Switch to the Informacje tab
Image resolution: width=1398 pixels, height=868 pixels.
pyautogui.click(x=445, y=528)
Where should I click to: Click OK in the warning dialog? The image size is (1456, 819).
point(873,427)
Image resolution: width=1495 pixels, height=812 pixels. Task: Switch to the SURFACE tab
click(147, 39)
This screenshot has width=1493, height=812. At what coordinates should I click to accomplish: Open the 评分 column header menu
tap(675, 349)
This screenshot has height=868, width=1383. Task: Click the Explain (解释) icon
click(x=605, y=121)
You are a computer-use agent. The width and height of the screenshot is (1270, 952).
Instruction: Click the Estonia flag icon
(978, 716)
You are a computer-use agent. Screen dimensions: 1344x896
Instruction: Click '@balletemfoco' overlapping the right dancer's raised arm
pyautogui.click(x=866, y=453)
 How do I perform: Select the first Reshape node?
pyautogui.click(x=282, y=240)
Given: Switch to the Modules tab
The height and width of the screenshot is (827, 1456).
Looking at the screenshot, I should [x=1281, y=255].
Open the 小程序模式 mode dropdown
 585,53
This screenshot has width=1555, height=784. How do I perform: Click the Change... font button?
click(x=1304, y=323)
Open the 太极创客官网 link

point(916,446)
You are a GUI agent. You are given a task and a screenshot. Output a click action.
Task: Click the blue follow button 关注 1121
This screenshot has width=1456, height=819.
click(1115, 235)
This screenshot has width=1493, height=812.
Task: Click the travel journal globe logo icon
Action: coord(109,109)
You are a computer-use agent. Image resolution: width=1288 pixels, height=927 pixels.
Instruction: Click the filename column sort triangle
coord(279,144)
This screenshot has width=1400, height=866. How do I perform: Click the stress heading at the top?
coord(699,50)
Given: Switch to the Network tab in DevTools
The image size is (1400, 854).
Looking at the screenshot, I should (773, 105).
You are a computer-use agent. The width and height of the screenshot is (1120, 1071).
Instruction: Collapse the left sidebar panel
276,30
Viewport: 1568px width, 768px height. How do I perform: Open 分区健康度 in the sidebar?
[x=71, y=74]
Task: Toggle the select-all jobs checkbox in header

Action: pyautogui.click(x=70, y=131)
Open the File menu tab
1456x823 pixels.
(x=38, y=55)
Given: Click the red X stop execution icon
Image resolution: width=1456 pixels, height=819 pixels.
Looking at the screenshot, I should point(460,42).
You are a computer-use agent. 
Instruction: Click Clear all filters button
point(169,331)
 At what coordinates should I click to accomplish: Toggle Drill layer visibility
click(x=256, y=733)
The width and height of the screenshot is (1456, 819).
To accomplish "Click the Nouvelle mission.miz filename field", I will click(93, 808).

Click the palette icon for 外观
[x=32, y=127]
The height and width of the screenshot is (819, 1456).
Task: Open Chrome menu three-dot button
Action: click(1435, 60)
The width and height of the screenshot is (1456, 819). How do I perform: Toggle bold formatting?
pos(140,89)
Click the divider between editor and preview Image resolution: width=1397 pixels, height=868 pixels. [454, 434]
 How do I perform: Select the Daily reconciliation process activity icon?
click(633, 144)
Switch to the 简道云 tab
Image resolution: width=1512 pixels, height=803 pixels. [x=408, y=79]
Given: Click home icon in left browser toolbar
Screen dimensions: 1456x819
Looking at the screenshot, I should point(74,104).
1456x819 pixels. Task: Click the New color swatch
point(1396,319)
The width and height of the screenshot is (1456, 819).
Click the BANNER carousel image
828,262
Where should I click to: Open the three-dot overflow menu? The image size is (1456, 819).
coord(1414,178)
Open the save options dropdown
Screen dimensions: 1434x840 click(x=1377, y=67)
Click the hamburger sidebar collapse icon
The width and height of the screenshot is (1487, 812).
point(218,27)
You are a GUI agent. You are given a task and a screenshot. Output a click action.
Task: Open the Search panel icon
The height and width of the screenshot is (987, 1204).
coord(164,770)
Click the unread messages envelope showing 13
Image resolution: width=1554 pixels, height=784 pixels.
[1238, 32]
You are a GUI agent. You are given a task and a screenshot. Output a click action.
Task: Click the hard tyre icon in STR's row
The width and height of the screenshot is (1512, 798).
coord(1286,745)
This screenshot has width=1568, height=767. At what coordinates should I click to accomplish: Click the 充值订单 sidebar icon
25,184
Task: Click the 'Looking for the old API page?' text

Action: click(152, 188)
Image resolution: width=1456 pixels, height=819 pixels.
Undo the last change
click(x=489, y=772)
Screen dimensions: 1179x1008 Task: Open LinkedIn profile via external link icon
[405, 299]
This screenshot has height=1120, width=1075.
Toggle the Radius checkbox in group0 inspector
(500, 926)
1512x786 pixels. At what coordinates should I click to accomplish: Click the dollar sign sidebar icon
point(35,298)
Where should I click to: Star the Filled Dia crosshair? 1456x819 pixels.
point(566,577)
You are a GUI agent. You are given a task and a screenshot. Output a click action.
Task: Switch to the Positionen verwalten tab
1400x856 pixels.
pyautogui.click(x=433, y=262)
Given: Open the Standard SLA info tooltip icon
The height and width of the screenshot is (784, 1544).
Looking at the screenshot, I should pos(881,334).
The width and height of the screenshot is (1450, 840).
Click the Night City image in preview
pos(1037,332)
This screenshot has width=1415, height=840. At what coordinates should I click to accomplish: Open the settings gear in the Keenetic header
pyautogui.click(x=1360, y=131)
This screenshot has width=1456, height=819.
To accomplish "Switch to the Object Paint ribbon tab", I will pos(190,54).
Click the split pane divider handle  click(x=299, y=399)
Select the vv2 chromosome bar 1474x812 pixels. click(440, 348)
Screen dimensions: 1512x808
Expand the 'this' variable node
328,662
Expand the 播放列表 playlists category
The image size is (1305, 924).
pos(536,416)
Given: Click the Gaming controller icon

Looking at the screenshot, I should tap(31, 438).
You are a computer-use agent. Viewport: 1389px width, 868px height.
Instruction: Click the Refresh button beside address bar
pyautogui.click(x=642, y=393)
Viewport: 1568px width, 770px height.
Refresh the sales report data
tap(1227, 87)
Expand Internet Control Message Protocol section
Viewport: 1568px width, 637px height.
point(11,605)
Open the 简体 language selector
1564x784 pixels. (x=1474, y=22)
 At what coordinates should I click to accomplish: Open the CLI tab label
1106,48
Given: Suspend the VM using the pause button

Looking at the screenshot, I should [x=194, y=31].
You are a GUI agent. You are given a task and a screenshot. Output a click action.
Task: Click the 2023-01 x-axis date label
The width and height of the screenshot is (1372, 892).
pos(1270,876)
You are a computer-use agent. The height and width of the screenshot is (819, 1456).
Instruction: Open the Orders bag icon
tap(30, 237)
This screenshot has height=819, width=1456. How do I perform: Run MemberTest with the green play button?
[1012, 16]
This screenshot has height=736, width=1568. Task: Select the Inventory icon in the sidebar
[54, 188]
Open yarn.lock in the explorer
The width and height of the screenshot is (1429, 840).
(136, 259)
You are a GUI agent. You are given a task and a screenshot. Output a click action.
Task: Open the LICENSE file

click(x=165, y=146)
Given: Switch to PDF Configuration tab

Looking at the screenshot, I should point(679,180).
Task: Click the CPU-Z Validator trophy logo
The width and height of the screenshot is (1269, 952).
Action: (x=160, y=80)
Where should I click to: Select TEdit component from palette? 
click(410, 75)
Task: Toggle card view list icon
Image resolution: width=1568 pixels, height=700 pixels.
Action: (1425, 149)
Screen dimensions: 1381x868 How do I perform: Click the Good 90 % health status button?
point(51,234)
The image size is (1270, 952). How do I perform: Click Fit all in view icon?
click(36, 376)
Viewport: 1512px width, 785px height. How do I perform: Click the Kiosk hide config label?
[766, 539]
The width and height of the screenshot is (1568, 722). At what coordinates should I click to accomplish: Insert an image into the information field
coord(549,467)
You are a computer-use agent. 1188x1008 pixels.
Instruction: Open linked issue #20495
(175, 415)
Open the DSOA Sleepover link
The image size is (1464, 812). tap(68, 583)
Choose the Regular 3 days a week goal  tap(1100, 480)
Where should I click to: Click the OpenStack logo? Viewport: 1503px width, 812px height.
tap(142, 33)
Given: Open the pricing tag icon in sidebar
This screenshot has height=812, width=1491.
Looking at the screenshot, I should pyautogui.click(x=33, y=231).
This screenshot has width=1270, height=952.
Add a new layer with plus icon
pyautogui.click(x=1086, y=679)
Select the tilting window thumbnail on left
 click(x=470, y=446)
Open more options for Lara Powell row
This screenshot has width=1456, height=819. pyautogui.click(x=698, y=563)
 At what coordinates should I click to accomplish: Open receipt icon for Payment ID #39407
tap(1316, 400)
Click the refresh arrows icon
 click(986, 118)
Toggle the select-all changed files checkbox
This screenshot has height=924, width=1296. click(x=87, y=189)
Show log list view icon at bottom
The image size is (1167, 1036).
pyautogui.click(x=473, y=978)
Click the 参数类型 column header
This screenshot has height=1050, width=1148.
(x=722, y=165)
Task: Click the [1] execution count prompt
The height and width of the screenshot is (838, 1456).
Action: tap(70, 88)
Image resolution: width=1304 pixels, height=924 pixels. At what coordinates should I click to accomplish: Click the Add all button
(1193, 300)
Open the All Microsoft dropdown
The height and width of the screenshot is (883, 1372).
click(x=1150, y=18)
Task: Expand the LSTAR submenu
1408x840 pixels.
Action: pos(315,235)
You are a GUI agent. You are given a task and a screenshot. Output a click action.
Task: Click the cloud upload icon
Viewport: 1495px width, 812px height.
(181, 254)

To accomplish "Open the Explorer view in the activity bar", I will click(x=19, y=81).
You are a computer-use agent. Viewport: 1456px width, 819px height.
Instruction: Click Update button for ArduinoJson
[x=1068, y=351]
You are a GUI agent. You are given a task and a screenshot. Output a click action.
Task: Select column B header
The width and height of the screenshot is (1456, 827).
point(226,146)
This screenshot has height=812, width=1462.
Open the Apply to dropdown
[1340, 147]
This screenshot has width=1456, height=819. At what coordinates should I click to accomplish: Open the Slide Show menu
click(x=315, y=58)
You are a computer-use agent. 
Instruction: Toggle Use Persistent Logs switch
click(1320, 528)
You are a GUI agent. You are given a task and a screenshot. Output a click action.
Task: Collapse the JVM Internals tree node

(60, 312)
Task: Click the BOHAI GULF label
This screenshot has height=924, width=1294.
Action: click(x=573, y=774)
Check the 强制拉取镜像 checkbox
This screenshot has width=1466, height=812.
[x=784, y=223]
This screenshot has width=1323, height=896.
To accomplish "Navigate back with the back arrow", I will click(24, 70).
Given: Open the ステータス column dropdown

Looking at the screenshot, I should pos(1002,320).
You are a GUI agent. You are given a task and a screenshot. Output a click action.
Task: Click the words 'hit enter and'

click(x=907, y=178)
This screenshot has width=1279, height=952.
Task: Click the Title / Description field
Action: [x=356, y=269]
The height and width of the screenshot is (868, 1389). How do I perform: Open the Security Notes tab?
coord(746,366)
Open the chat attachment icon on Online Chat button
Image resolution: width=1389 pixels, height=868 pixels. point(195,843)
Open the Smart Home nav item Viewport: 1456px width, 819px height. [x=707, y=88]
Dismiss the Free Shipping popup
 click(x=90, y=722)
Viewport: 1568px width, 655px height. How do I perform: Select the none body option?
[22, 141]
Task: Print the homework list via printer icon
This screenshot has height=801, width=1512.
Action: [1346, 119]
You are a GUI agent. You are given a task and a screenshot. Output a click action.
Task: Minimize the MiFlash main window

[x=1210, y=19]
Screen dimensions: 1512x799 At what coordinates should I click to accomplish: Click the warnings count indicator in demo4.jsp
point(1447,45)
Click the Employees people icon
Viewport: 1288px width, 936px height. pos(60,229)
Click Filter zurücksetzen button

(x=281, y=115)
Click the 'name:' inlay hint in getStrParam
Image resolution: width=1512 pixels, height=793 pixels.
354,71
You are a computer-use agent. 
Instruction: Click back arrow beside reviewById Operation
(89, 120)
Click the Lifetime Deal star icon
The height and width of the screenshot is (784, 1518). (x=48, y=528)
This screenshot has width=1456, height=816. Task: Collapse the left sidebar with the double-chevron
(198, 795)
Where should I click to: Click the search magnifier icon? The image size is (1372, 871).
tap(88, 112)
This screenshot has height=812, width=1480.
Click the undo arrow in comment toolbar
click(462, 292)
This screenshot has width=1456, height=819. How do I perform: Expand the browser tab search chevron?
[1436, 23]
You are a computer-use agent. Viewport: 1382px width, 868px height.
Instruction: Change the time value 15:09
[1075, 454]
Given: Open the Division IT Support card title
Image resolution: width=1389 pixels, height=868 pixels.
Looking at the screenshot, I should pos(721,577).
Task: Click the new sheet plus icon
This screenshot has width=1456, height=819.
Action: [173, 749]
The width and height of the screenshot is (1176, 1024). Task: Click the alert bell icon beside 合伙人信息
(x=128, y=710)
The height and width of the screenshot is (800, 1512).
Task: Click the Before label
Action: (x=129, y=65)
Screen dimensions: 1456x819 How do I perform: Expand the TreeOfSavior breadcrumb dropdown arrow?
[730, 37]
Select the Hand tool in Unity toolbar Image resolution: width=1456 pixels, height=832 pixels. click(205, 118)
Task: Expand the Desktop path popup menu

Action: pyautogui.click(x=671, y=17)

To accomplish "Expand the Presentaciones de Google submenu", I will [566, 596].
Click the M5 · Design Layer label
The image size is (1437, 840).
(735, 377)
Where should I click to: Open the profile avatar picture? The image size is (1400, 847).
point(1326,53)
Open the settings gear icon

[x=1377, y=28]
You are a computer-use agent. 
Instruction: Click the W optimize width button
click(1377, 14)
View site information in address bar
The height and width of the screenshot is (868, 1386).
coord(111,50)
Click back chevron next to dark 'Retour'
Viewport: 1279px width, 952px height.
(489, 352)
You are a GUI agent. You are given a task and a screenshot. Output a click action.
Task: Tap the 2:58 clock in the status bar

• **What is required**
From the line that has "Click the refresh arrows icon" through the line that has "Task: Click the cloud upload icon", copy every line exactly as it appears above, and leave out all others.

• **Result**
Click the refresh arrows icon
 click(986, 118)
Toggle the select-all changed files checkbox
This screenshot has height=924, width=1296. click(x=87, y=189)
Show log list view icon at bottom
The image size is (1167, 1036).
pyautogui.click(x=473, y=978)
Click the 参数类型 column header
This screenshot has height=1050, width=1148.
(x=722, y=165)
Task: Click the [1] execution count prompt
The height and width of the screenshot is (838, 1456).
Action: tap(70, 88)
Image resolution: width=1304 pixels, height=924 pixels. At what coordinates should I click to accomplish: Click the Add all button
(1193, 300)
Open the All Microsoft dropdown
The height and width of the screenshot is (883, 1372).
click(x=1150, y=18)
Task: Expand the LSTAR submenu
1408x840 pixels.
Action: pos(315,235)
You are a GUI agent. You are given a task and a screenshot. Output a click action.
Task: Click the cloud upload icon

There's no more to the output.